One of the campers, Judy Heumann, shines through early on with a talent for organization, something we note when she is charged with planning dinner at the camp. She makes sure that each camper is involved in the conversation. We see Heumann later as she goes on to make history with her activism, leading sit-ins and protests on both coasts of America. It doesn’t stop there. She also pushed for policies – and enforcement to back those policies up – that ensured independence and inclusion for people with disabilities across the country.
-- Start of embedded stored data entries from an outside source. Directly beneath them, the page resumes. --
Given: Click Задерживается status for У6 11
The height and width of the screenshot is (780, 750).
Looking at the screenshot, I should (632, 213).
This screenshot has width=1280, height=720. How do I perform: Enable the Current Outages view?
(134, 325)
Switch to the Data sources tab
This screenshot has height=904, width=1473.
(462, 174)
This film isn’t a textbook. Viewers will have to do more research if they want details on the various campaigns, including the 504 Occupation, a nearly month-long occupation Heumann and other activists staged in San Francisco. However, the documentary will give viewers a very real appreciation of the lengths to which these activists were willing to go to secure their basic rights. It also highlights how particularly primed they were to do exactly this kind of work, because of their lifelong experiences living with a disability in an inaccessible world. When the FBI cut their phone lines early into the occupation, activists who are hearing impaired stepped up to maintain communication with the outside world via other communication methods. The fact that they’d been forced to adapt to an unyielding world for their entire lives made these activists perfectly suited to wait out the government.
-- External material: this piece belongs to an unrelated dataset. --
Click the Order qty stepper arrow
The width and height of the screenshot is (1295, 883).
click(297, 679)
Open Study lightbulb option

This documentary is a very important record of a piece of the civil rights movement that not everyone learns. I know I didn’t. Growing up, I looked for the gentle slopes on the corner of sidewalks for a fun little dip when I was riding my bike. It didn’t occur to me that something as simple as a curb cut could be a mark of equal opportunity for all citizens. It took decades of work to ensure wheelchair users could navigate cities or get to their jobs, that public schools were truly inclusive of all children, and that businesses couldn’t discriminate in their hiring processes. And I just didn’t know about any of it.
Crip Camp is a very well-made documentary that juxtaposes footage of the campers as teens and as activists with contemporary interviews to emphasize the effect of the summers they spent together. We also see the beautiful original footage from the camp in the 1960s. But the film’s greatest value lies in the way it will help viewers understand the struggles their peers face – whether they live with a disability or not. Camp Jened’s director, Larry Allison, was intentional about building a world of freedom and accessibility for his campers, a foundation they used to later change the world. And it is on those of us who have never faced accessibility issues to listen to and learn from those who are being excluded.
The interwoven interviews in this documentary, which help humanize the campers whose work changed thousands of lives, end with an emotional reunion at the site of the now empty Camp Jened. Allison lays out our collective responsibility and it lingers with me still. “The problem did not exist with people with disabilities. The problem existed with people that didn’t have disabilities. It was our problem, so it was important for us to change.